Acceptance of racist demagoguery is, as it has ever been, a form of subservience to the existing order and of the capitalist system which all workers are treated as disposable commodities, only modified to the extent workers are organized. That subservience stands in direct contrast to the choices made by those who challenge the injustices around us at the roots. In her refusal to accept being subjected to the indignities of racism, Richardson never compromised her integrity or her assertion that human rights must be recognized as rights of all, not as gifts of charity from some.
This was evident in the arenas where she did see progress, where she did advance unity formed on a principled basis. Richardson, for example, became a strong supporter of the progressive, multiracial Packinghouse Workers (UPWA) – speaking at their Convention 1964, as the union was winning an organizing drive at canneries in Cambridge and elsewhere on the Eastern Shore. Union organizing was viewed unfavorably by economic elites – and those whose moderation accepted that elite’s approach to civil rights – because they defined stability as low wages and insecurity for those who labor. Her rejection of that moderation and strong support for the UPWA may shed some light on why she rejected unity when such unity threatened the link between social rights and economic rights. It was that logic that moved her politics closer to the perspective put forth by Malcolm X, especially after he left the Nation of Islam. A sense of what might have been can be imagined when recalling a strategy meeting initiated by Malcolm shortly before his assassination attended by Richardson along with others holding similar views, including Julius Hobson, a community activist in CORE and co-founder of the Statehood Party – now Statehood/Greens – in DC who was also a committed socialist and one-time vice presidential candidate on the People’s Party ticket in 1972. Like Richardson he linked the struggle for black freedom to the struggle for worker rights, the struggle for worker rights to the struggle for black freedom.

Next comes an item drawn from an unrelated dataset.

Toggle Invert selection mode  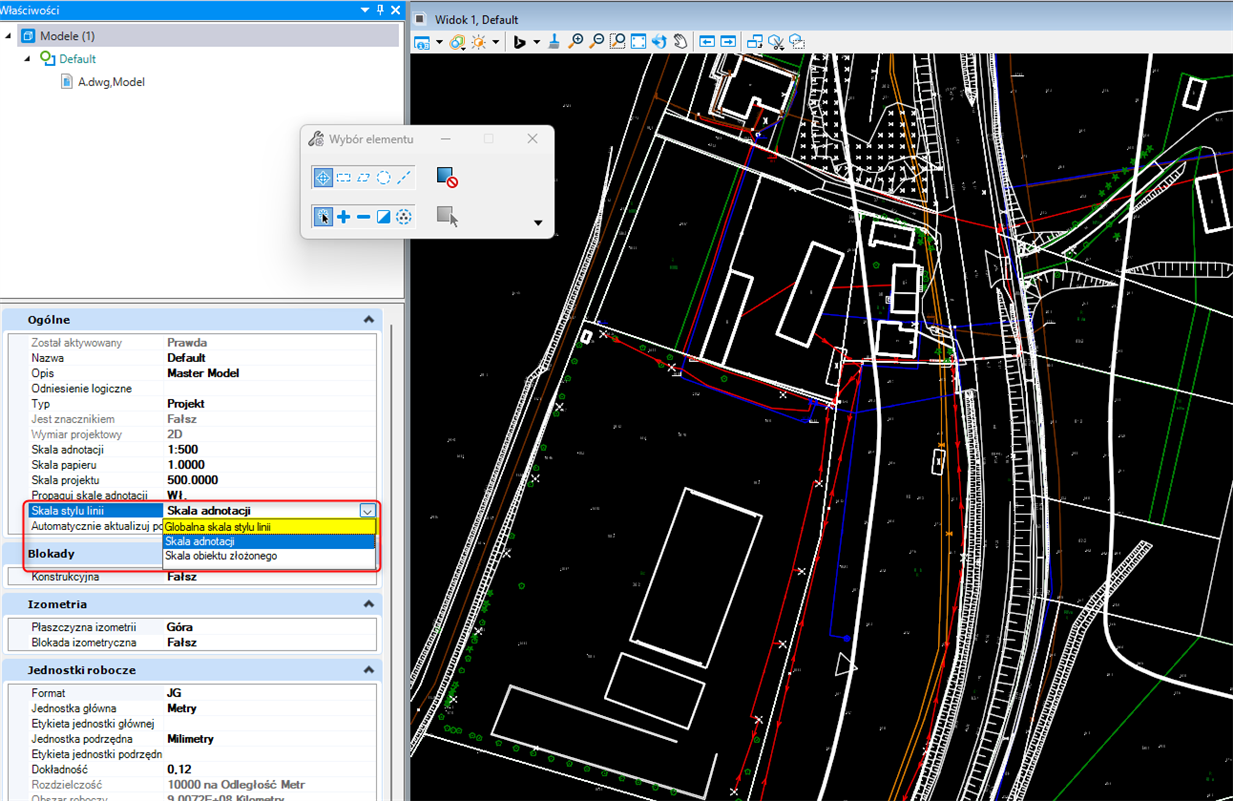tap(383, 217)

Gloria Richardson could be judged a failure – just like Elizabeth Gilman, Pat Whelan (written about in two previous issues of the Washington Socialist), their friends, their colleagues, their comrades. The causes they fought for remain causes for which we must still organize. All of them, though once prominent, are largely forgotten – certainly their names don’t come up in high school or college classes or even in most histories of popular protest beyond perhaps a fleeting line or two. But then again, none of them were engaged with the idea in mind of fame or power – rather all in their very different ways sought to find meaning by living life according to their beliefs. And in their different ways, those beliefs led each to seek a path to bring immediate change to improve the lives of people around them without abandoning the goal of fundamental change in the structure of society such that people would not live in need. And all of them understood that change, both immediate and fundamental, required action built upon solidarity. As we face the complexities of organizing in today’s world while confronting political complexities alongside the all-too-real dangers of Trump, of racist police violence, the coronavirus pandemic, climate change, the ever-present danger of war, the ever-present reality of poverty and oppression – Richardson, Gilman and Whelan should be remembered and should inspire as we learn from those who came before.